### Поставленная задача A:
Из какого города вертолетчик Евгений Лебедев, согласно отрывку о Восточном Тиморе?

### Приведенный отрывок:
* * * * * * *

Среди «русских» был и украинец Юрий Фирсов – подполковник милиции из Днепропетровска.
– Восточнотиморцы, обычно спокойные и дружелюбные, необычайно вспыльчивы. Драка может возникнуть в любой момент и по самому незначительному поводу. А у каждого взрослого мужчины в качестве непременного атрибута костюма на поясе болтается мачете. И банальная потасовка заканчивается кровопролитием.
– И что же делать? Перевоспитывать?
– Это было бы правильно. Но мы пошли другим путем. Взяли и строго-настрого запретили носить мачете в общественных местах. Тех, кто не подчинялся, мы насильственно разоружали. И благодаря этому сейчас на улицах стало значительно спокойнее. Хотя, как и везде, есть здесь и хулиганы, и жулики, и бандиты…
Вертолетчик Евгений Лебедев из Тюмени, услышав, как мы с Татьяной Александровной говорим между собой, сам подошел познакомиться. Узнав о нашей проблеме, он посоветовал:
– Вы обратитесь в Отдел по связям с общественностью. Я часто летаю в австралийский Дарвин на ооновском служебном самолете. И всегда встречаю там журналистов. Я слышал, их специально приглашают, чтобы через средства массовой информации донести до беженцев призыв возвращаться домой.
Начальник Отдела по связям с общественностью – китаянка Джоу Мей ничуть не удивилась нашей просьбе улететь на ооновском самолете. Ее, скорее, удивило, что в Восточный Тимор мы попали без ее ведома. Она записала нас на ближайший рейс, но, так как мы все же не сотрудники ООН, – только на подсадку.
На попутном ооновском джипе мы доехали до аэропорта, где уже собирались пассажиры: рота нигерийских солдат, австралийские полицейские, какая-то съемочная группа с видеоаппаратурой.
На подсадку зарегистрировалось чуть ли не две дюжины человек. Вертолетчик Евгений Лебедев тоже летел этим рейсом.
– Вы не волнуйтесь. Все улетим.
Однако поволноваться все же пришлось. На стенах были развешаны длинные списки. На одной стене – то, что запрещается к ввозу в Австралию: продукты, семена, ракушки, дерево (я стал сомневаться: пропустят ли мой браслет из сандалового дерева), солому (а если за солому сочтут мою таиландскую циновку?).

* * * * * * *

[Извлеченные записи данных]
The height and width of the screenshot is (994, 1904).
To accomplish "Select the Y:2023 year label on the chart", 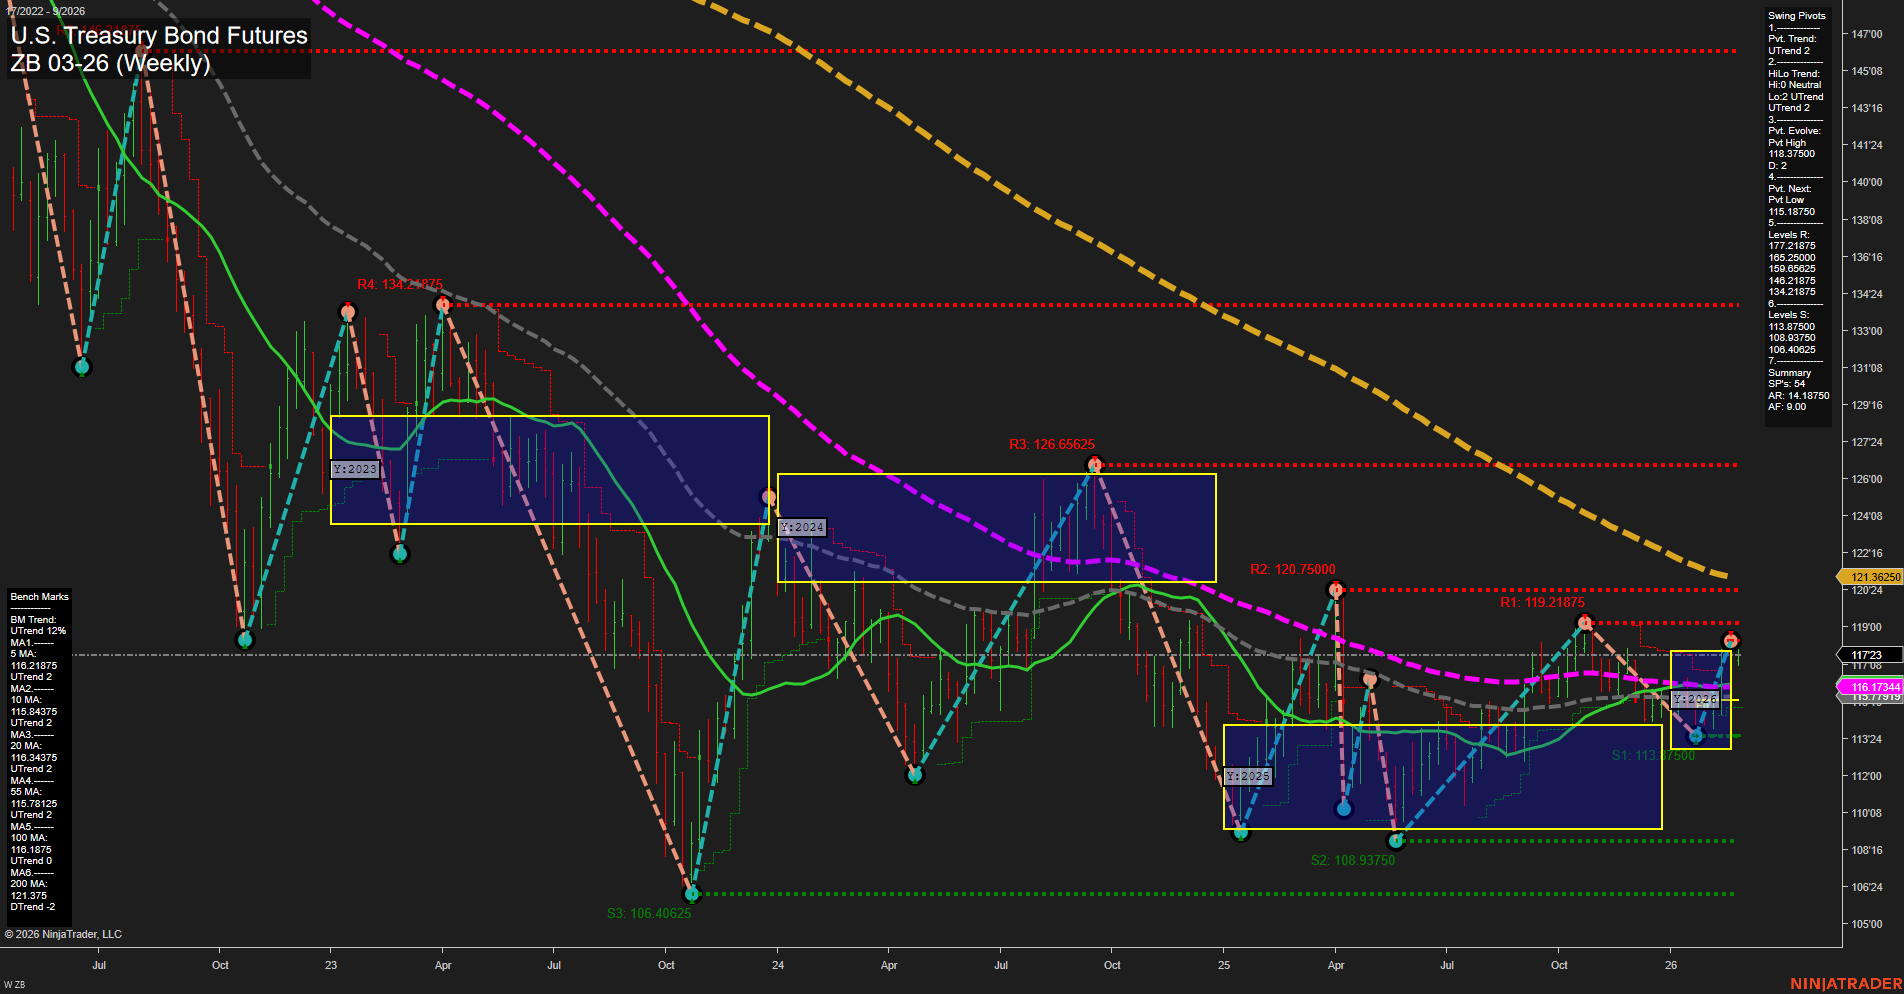I will pos(356,468).
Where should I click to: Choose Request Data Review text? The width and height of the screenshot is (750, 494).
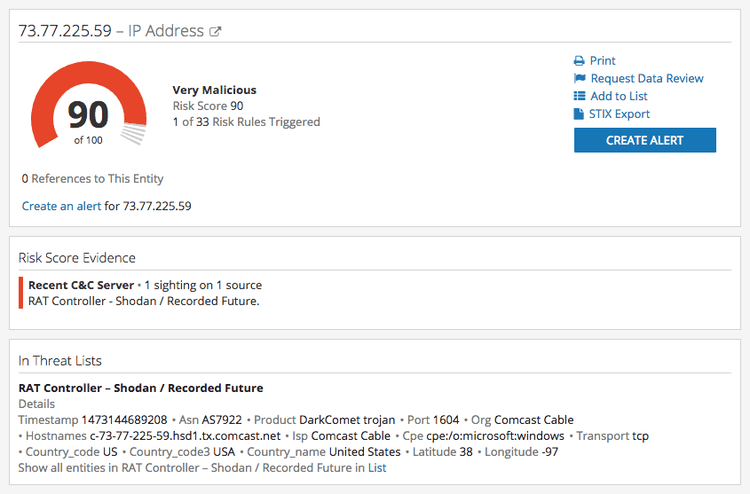pos(647,79)
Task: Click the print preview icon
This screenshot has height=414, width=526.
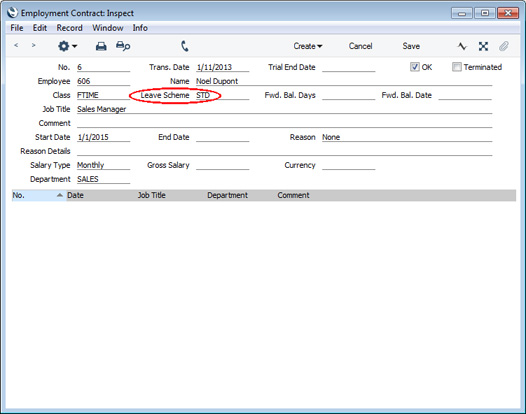Action: [x=123, y=46]
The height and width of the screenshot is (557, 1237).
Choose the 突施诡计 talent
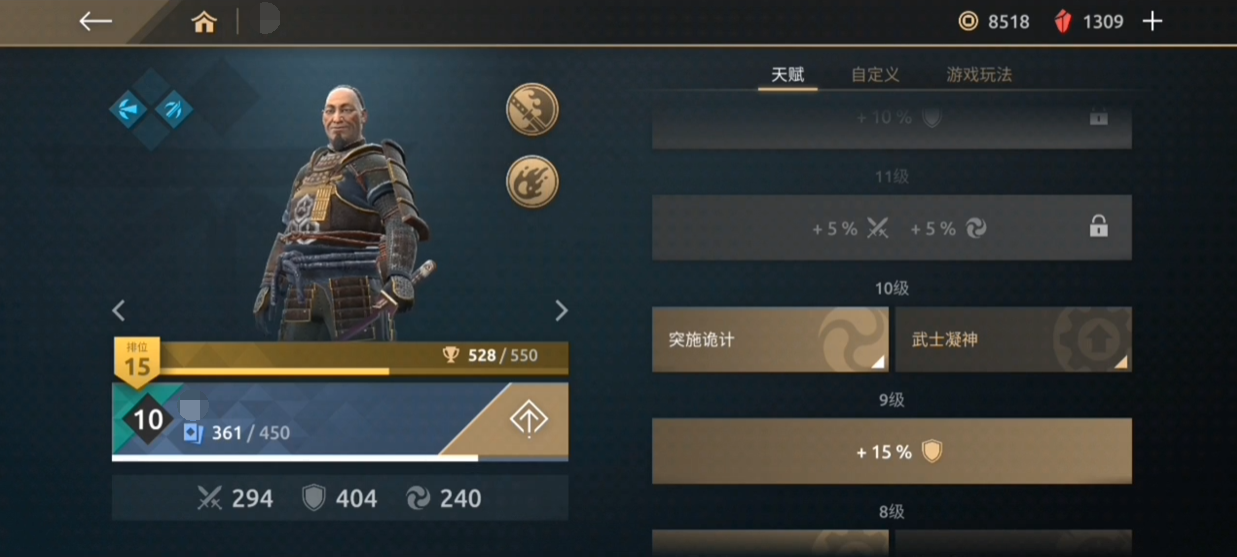pos(770,340)
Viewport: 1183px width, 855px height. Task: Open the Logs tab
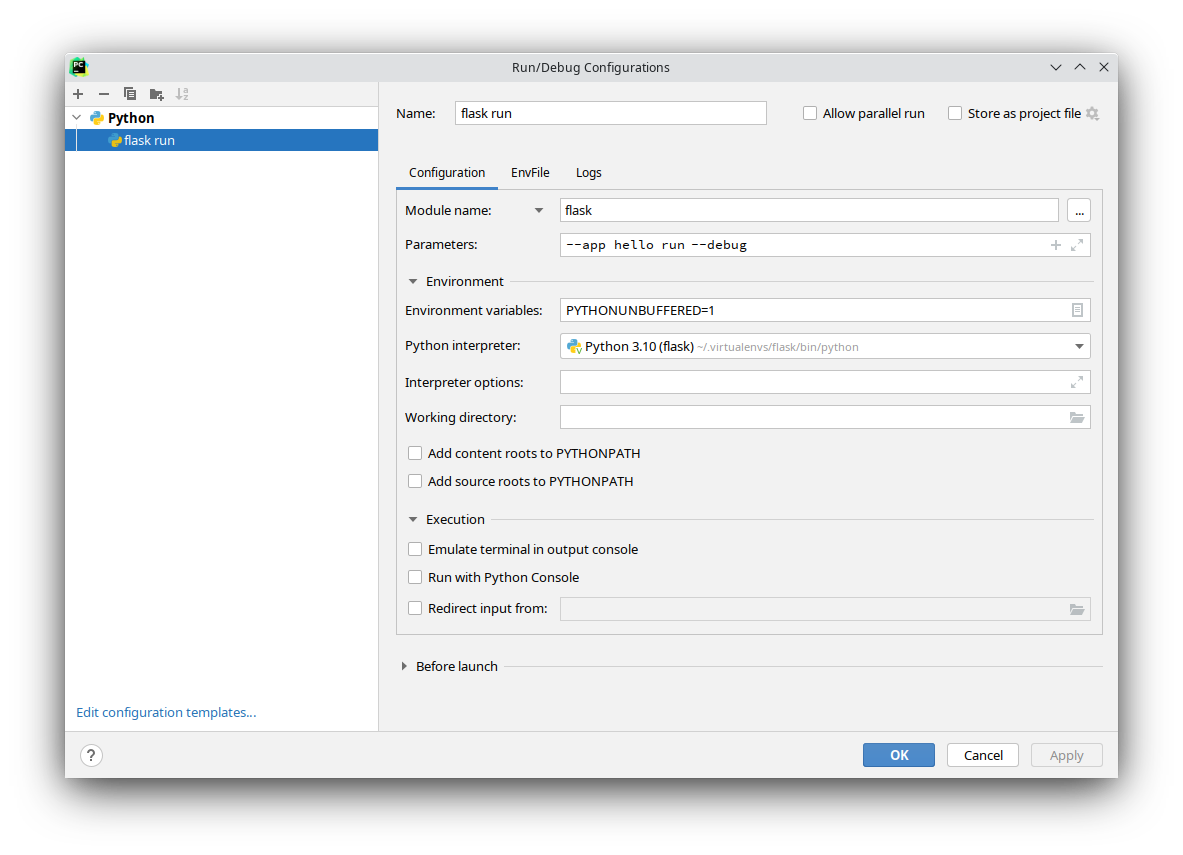pos(589,172)
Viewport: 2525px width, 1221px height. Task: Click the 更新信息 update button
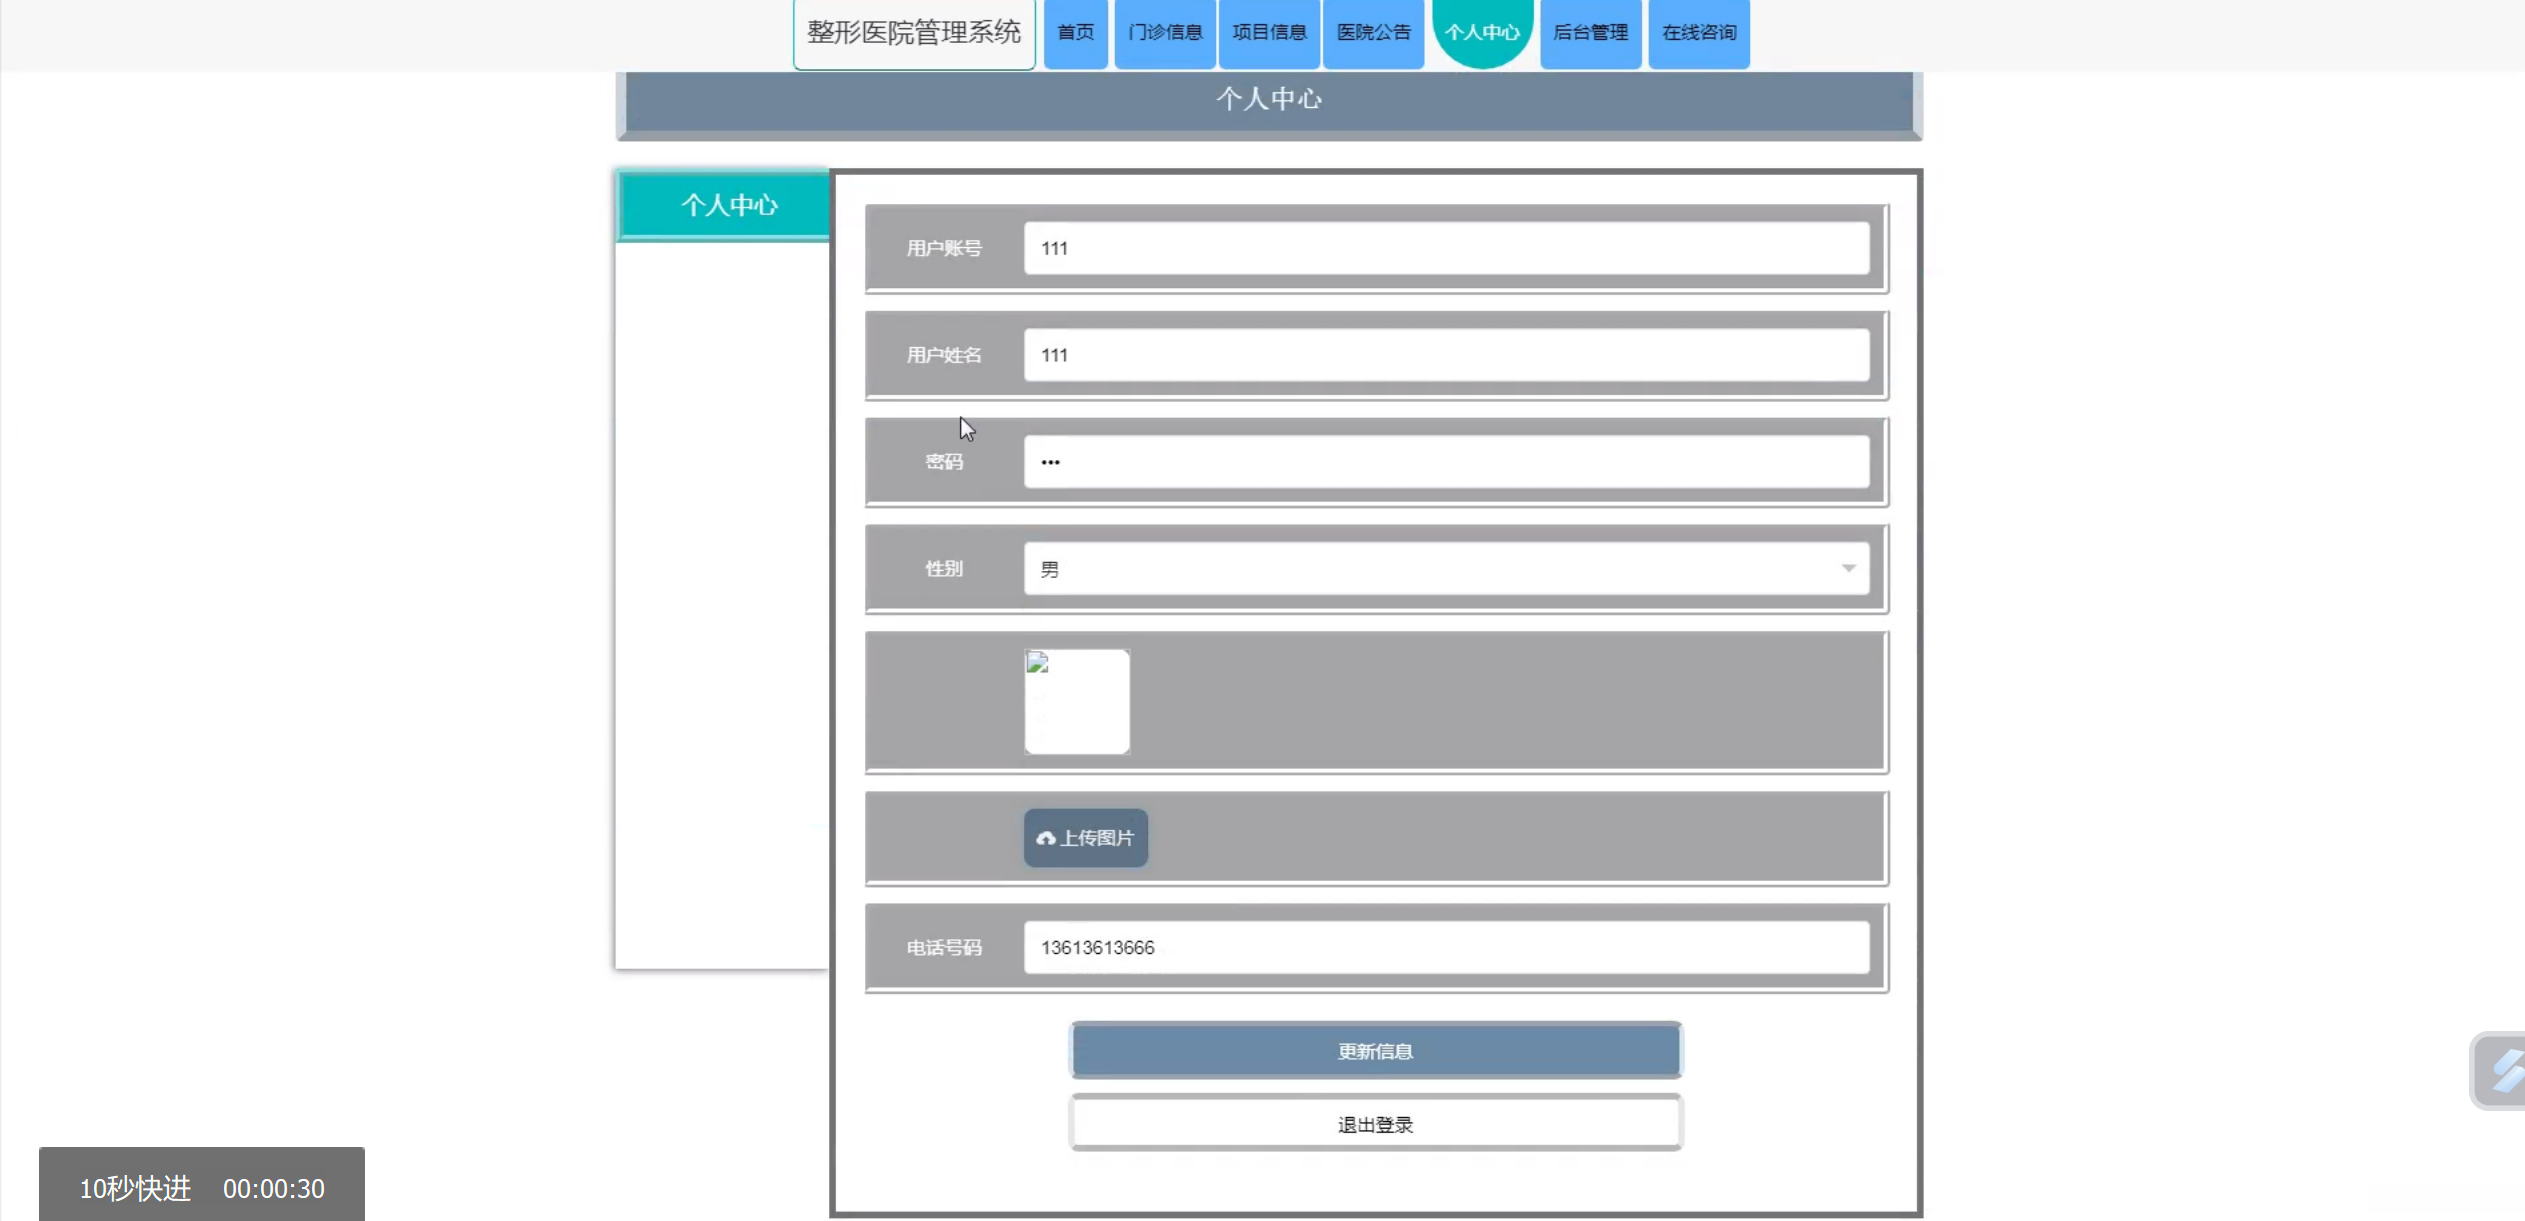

* * * * * * *

### Поставленная задача B:
Умножьте на 0,95 все координаты в ответах листинга, начиная со строки с «Task: Click the print preview icon» и заканчивая строкой с «pos(589,172)» включительно, и округлите их до целых (половины вверх). Пожалуйста, приведите только эти строки заново вместе с запросами, без картинок.

### Полный ответ A:
Из Тюмени.

### Полный ответ B:
Task: Click the print preview icon
This screenshot has height=414, width=526.
Action: [x=117, y=44]
The height and width of the screenshot is (557, 1237).
Choose the 突施诡计 talent
pos(732,323)
Viewport: 1183px width, 855px height. Task: Open the Logs tab
pos(560,163)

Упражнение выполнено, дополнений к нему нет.